Scenarios seemed to have changed there. I was at my birthplace after long long years but it still was my land. A very big and beautiful temple had been constructed in my absence. I took a shelter there. There were some known faces going in and out of the temple gate but no one seemed to recognize me. Maybe they were genuinely not able to, due to my extra growth of beards and moustaches and my dirty appearance or they were just ignoring my presence amongst themselves.
“Baba, take this. You seem to be hungry. Are you new to this village?” a soothing voice shook me and I gazed at her beautiful face. She was a woman of about 25 yrs of age, well dressed in colourful saree . The touch of vermillion on her forehead was making her look more beautiful. Suddenly the memories of my daughter, Gunja gyrated around me and I imagined her because she must have been married by now and look the same way as I had this lady standing in front of me.
I smiled at this thought and took the bread. “Why did you feel like offering this to me?” I enquired.
“You seemed to be hungry and tired. And I do it for my mother and father whom I don’t remember. Grandma says they died when I was very small. My father was a very good person she says and I feed the needy so that my parents stay well in heaven and they feel good about this.” She answered.
I was stunned by her thought. “Your parents will certainly be proud of you.” I blessed her from heart.
“Gunja! Gunja! Your grandma is looking for you”, someone shouted from a distance.
“Here I come.” She screamed to reply back and moved some steps forward.
I was just out of my mind, nothing happening in front of me registered my brain for few seconds. I did not know whether to cry or whether to stop her.

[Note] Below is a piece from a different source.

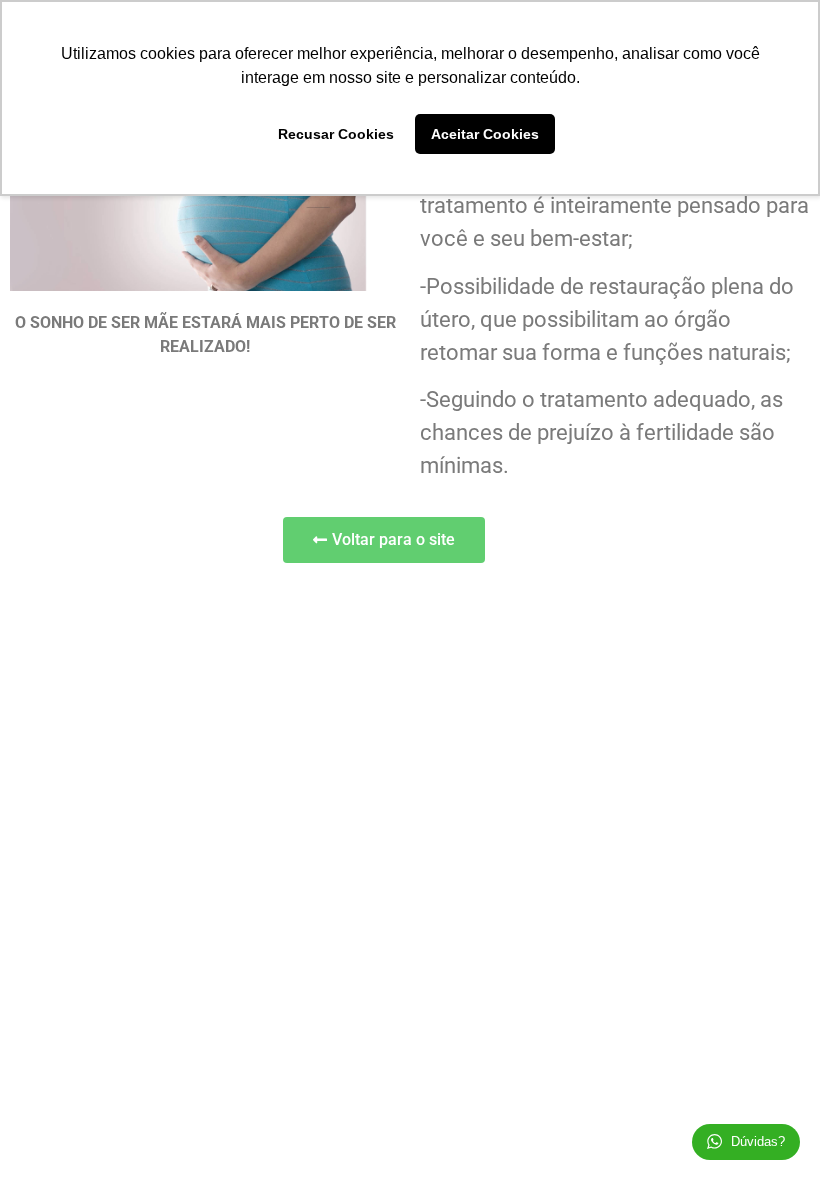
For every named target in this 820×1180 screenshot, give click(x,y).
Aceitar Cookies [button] (485, 134)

“Wait! Whose daughter are you?” words just rushed out from my heart.
“Swargiya Rameshwar Singh”, she turned back and answered without stopping.
So, she knew my name. I was on cloud nine. For a moment, I felt like stopping her and revealing my identity to her that I was her fortunate father and she was my unfortunate daughter but I just let her go with a smile thinking, the life she is leading is far better than the life which she would lead if I return. I kept staring at her until she disappeared from my sight.
He paused and I had tears in my eyes. Sometimes you let your dear ones go just for the sake of their happiness. By this time, we were just walking slowly on the platform and we had reached the spot where the overhead staircase began. It was dark and now I was a few steps ahead of him and he was behind me. I wanted to know more and so asked “And what did you do after that? You did not try to know more about her?”
His reply came, “No, I left the place immediately because I was content. I did not want anyone else to see me and inform her about me. So, I am here and just a few hours ago I suffered a severe headache and died on the bench which the crowd still surrounds.”
Silence seemed to swallow me up and my motion froze. It could never be true but I dared to look back through the corner of my eye, to find no clue of him. I somehow managed to move forward lifting my heavy feet. I ran to the crowded place where by now police had arrived and I saw the same old man’s dead body being carried away. My heart sank at the thought of what I had experienced just now and nothing seemed to tickle my nerves.
“Train no. 800002, the Express has arrived on platform no. 1.”
The announcement brought me back to senses and I began moving towards my compartment.